There is another article about an iphone prototype or other going missing, and this scared the worker, and she also did kill herself in the end or other. This is how bad the working conditions have become. I know that Apple and other high tech companies also make their employees sign security waivers too. Companies are slowly losing their humanity....


----------



## sprinkles (Feb 7, 2010)

I just found it odd that the number of hours and overtime are the first points mentioned. I did not address the other things. And I haven't and wouldn't buy an i-anything, even if I wanted to. Which I don't.


----------



## Khar (May 21, 2011)

amon91 said:


> Because that would increase production and maintenance costs, which would be passed down to customers (i.e. Apple, etc) which would then be passed down to us, and we want our cheap gear! Even with these terrible work conditions, Foxconn lost money in the past quarter, and is in the process or relocating at least some of their workforce to places with even lower labor standards.


I don't mean to argue the overall point of your post, but it is worth noting that a worker's wages do not translate into the end cost of the good, but into the actual profit margins of the company. What sets the price of these goods at the end is the demand for the good and the available supply of that good. Costs of producing that good do not get transferred onto the customer so much as the company is forced to take a bite out of their own profit margin to be able to pay workers more. 

If a good is not profitable, either because people will not buy it or because the costs to produce it are too much, either the firm must find alternatives to how they are supporting that good or they must drop out of that market. Wages effect profitability, not pricing. It's a good thing to keep in mind down the road, since it is a lynchpin of many economic-related debates, ranging from minimum wage through globalization.


----------



## XO Skeleton (Jan 18, 2011)

amon91 said:


> All this so we can have our shiny iPhones while Jobs can get build his huge mansion. Furthermore, Foxconn builds a lot of computers nowadays, from Dell to HP and of course Apple. They're not the "Apple Maker".
> 
> But yeah, sad.


I don't really know if Apple is to blame. I mean, if it wasn't for the IPad, then it would just be for another company with another product. Isn't it more of the Chinese communist government that's to blame for this? You have to remember, they aren't working 250+ hrs a month cuz they want to.


----------



## timeless (Mar 20, 2010)

Dementia in Absentia said:


> ■ In the wake of a spate of suicides at Foxconn factories last summer, workers were asked to sign a statement promising not to kill themselves and pledging to "treasure their lives".
> [/INDENT]


I bet that the penalty for not treasuring your life is death.


----------



## Mei (Feb 5, 2011)

XO Skeleton said:


> I don't really know if Apple is to blame. I mean, if it wasn't for the IPad, then it would just be for another company with another product. Isn't it more of the Chinese communist government that's to blame for this? You have to remember, they aren't working 250+ hrs a month cuz they want to.
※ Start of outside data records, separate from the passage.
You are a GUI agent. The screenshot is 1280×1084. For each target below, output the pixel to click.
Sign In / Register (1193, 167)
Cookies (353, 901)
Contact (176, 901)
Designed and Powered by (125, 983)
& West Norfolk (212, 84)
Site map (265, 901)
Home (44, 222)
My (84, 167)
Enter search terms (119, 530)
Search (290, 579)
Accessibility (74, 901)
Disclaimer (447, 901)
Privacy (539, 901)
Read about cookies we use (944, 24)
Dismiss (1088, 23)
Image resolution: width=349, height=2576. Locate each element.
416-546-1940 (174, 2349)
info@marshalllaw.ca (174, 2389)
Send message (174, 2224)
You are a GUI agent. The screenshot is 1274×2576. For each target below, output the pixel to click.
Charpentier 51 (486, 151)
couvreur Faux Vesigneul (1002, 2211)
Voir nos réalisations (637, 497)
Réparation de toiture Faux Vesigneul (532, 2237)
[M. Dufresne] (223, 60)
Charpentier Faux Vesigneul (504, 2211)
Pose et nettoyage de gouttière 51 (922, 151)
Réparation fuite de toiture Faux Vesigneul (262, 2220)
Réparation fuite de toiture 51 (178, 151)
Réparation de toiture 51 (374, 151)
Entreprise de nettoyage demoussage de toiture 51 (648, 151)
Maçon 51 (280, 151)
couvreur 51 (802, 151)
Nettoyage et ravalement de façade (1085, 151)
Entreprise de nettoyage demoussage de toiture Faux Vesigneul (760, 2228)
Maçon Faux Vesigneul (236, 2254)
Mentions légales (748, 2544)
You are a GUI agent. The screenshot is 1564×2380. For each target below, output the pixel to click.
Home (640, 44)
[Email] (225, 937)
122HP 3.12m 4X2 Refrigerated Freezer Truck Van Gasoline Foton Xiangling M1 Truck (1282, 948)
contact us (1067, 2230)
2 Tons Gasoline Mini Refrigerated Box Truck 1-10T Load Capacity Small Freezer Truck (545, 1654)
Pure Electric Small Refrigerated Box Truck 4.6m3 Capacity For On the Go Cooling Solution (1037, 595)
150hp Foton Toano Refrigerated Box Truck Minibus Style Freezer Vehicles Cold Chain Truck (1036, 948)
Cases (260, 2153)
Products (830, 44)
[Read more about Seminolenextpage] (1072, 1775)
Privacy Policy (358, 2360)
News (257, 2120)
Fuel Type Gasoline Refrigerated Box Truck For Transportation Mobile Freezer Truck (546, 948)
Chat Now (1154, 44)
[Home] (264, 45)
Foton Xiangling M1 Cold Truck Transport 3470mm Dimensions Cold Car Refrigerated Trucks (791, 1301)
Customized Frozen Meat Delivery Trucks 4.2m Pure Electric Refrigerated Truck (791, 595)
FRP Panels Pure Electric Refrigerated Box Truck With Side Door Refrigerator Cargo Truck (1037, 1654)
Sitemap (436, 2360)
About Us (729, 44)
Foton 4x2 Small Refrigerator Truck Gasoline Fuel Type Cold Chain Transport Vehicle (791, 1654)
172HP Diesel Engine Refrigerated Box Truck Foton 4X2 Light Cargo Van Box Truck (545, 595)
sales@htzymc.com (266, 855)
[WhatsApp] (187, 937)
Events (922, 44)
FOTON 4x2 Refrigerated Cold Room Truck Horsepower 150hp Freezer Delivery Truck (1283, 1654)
There are many parties who can be "blamed". Though, as a consumer, your input does start the chain of events. You can actually help these employees by making a stance basically. Encourage others not to buy Apple products. 

Look at the effect of the Danish cartoon episode a while back. The companies boycotted the Danish goods, and this affected the production, and the Danish government was onto the case asap and consider to put pressure on the newspaper for a retraction. The GDP was definitely affected during those times.


----------